* Written tasks
1. In the generators documentation, what must the input DataFrame contain in order to connect to a knowledge graph?
2. Please transcribe the generators documentation starting with "Apart from the" and going on through "false if not.".

* Supplied passage
BEGIN

Generators

Overview

The generators extract data from a knowledge graph in different ways. The newly generated features are added to the pandas DataFrame in form of additional columns. To connect to a knowledge graph, the input DataFrame should contain at least one column holding URIs.

Apart from the feature generation, most generators also have the option to create a hierarchy of the features generated, which can be used for later filtering with one of the Hierarchical Feature Selection functions.

Some of the generators support different result types:

  • Boolean: True if a certain caracteristic is fulfilled and false if not.

  • Counts: Count the occurrences of a certain characteristic

  • Relative counts: Count the occurrences of a certain characteristic in relation to the total number of occurrences.

  • TF-IDF: Similar feature as relative counts, but weighs the percentage with the overall occurrence of a characteristic in the dataset.

A detailed comparison of the characteristics of these strategies is given in [RP14].

The input to the generators is a pandas.DataFrame with at least one column containing URIs linking the entities to a knowledge graph. Usually this columns is added to the DataFrame by a Linking function.

country

link

Spain

http://dbpedia.org/resource/Spain

Japan

http://dbpedia.org/resource/Japan

Chile

http://dbpedia.org/resource/Chile

Data Properties Generator

kgextension.generator.data_properties_generator

The data properties generator creates an attribute for each literal value that the linked entity has. The following example uses the default parameter settings:

from kgextension.generator import data_properties_generator

df_data_properties = data_properties_generator(df_linked, "link")

END

* Stored records
BEGIN

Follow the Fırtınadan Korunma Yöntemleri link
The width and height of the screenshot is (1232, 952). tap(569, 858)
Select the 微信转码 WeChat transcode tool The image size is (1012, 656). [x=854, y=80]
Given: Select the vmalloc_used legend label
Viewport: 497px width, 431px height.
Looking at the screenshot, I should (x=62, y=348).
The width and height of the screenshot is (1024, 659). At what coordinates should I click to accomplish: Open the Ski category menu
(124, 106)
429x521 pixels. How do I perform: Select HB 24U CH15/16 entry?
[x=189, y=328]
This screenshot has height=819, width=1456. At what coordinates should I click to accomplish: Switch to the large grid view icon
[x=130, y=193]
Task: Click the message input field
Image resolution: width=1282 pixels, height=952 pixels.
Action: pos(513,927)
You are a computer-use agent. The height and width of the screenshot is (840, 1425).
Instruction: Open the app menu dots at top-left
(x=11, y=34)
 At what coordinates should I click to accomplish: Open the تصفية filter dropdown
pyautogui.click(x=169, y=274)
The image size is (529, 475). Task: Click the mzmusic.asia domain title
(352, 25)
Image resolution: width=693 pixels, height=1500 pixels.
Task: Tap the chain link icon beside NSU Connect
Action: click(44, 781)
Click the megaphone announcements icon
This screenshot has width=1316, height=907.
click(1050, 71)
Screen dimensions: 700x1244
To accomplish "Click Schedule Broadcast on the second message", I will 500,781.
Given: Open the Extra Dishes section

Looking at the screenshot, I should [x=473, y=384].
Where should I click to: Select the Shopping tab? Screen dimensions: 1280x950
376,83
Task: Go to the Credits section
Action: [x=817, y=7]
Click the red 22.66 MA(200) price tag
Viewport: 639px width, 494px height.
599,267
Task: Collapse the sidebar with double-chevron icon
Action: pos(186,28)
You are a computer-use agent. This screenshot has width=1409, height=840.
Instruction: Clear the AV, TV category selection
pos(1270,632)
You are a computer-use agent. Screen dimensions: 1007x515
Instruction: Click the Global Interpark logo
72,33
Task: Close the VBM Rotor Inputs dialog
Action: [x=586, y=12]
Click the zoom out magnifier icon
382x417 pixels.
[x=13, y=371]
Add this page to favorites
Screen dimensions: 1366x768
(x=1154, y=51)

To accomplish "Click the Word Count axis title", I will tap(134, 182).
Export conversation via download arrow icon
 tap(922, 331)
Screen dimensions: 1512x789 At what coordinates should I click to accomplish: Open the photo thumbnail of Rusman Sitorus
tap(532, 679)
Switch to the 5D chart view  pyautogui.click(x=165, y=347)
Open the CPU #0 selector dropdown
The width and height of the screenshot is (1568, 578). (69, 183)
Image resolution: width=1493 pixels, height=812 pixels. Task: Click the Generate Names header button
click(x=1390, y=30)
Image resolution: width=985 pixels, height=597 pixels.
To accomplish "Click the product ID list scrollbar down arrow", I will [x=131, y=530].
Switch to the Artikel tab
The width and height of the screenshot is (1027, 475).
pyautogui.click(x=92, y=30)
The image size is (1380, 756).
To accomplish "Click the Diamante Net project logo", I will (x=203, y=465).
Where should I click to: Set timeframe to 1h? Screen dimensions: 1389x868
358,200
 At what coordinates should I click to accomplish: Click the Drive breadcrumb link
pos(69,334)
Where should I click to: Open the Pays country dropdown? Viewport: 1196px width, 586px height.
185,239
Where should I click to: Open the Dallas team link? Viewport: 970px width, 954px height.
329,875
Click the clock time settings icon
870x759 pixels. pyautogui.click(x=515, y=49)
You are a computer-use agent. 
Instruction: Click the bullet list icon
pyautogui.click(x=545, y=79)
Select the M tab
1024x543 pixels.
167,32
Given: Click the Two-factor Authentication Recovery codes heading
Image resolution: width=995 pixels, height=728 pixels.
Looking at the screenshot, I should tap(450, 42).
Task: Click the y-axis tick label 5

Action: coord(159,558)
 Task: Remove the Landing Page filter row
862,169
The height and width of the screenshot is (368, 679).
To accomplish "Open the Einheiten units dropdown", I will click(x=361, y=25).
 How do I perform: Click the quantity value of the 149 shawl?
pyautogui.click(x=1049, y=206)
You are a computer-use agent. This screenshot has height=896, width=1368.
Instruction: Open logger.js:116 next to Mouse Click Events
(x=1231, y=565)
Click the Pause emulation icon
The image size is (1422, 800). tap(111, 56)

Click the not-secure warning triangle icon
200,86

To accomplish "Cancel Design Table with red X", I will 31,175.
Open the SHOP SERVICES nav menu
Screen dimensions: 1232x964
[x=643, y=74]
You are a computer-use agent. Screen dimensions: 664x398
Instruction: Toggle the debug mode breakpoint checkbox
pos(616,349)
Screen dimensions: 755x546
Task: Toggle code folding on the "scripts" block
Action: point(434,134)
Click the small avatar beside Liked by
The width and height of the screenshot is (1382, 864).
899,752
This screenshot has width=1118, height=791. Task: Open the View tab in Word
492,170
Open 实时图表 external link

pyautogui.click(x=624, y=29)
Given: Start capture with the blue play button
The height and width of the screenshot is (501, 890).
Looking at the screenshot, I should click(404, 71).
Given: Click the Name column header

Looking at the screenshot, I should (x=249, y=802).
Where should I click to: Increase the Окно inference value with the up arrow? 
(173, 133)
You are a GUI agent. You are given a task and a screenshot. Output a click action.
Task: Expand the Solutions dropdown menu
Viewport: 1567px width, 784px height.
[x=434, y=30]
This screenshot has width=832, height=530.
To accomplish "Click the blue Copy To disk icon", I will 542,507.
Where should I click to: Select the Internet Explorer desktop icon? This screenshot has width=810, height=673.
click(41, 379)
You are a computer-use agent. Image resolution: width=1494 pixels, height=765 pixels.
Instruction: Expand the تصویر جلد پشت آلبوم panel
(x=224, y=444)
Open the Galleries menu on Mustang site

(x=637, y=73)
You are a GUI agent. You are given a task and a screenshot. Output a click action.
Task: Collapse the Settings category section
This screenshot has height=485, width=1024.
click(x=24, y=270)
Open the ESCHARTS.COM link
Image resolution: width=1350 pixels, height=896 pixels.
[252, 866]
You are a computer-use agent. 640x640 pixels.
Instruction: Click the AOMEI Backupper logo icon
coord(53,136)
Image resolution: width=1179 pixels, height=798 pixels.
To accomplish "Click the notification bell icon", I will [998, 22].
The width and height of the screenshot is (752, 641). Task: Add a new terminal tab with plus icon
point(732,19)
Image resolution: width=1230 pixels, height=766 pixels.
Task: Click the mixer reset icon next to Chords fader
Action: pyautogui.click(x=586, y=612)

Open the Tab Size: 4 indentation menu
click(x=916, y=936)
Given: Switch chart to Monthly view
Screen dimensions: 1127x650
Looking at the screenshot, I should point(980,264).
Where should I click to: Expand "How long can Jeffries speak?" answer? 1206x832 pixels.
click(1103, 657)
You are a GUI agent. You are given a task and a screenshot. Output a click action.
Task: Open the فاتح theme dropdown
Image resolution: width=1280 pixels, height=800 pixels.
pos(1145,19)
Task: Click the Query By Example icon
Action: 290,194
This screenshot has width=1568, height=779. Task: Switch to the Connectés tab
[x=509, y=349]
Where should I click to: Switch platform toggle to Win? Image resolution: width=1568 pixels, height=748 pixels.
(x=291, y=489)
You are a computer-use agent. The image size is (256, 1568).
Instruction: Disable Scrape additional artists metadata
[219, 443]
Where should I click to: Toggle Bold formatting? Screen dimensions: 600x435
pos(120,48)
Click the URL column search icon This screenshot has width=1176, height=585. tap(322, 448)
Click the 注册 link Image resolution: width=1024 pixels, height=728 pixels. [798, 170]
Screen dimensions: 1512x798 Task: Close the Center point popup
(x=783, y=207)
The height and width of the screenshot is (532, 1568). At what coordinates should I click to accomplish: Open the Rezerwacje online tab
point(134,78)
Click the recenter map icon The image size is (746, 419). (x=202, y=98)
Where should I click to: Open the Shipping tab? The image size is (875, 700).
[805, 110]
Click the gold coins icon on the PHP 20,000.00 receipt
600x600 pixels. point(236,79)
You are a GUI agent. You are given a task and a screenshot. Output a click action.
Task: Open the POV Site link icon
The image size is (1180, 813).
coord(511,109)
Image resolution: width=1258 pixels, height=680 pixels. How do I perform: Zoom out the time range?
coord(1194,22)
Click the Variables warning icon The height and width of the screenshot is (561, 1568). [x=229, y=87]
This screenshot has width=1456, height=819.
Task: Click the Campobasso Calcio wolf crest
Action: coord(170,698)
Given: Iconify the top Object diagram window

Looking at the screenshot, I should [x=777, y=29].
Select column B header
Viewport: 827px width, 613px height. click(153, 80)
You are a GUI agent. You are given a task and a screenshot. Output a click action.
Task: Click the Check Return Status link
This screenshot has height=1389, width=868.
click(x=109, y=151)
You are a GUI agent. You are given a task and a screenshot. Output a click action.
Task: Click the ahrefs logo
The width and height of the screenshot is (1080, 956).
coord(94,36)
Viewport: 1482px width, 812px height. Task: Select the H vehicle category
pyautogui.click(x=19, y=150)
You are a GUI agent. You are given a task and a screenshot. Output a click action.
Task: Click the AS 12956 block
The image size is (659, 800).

END

* Results
1. At least one column holding URIs.

2.
Apart from the feature generation, most generators also have the option to create a hierarchy of the features generated, which can be used for later filtering with one of the Hierarchical Feature Selection functions.

Some of the generators support different result types:

  • Boolean: True if a certain caracteristic is fulfilled and false if not.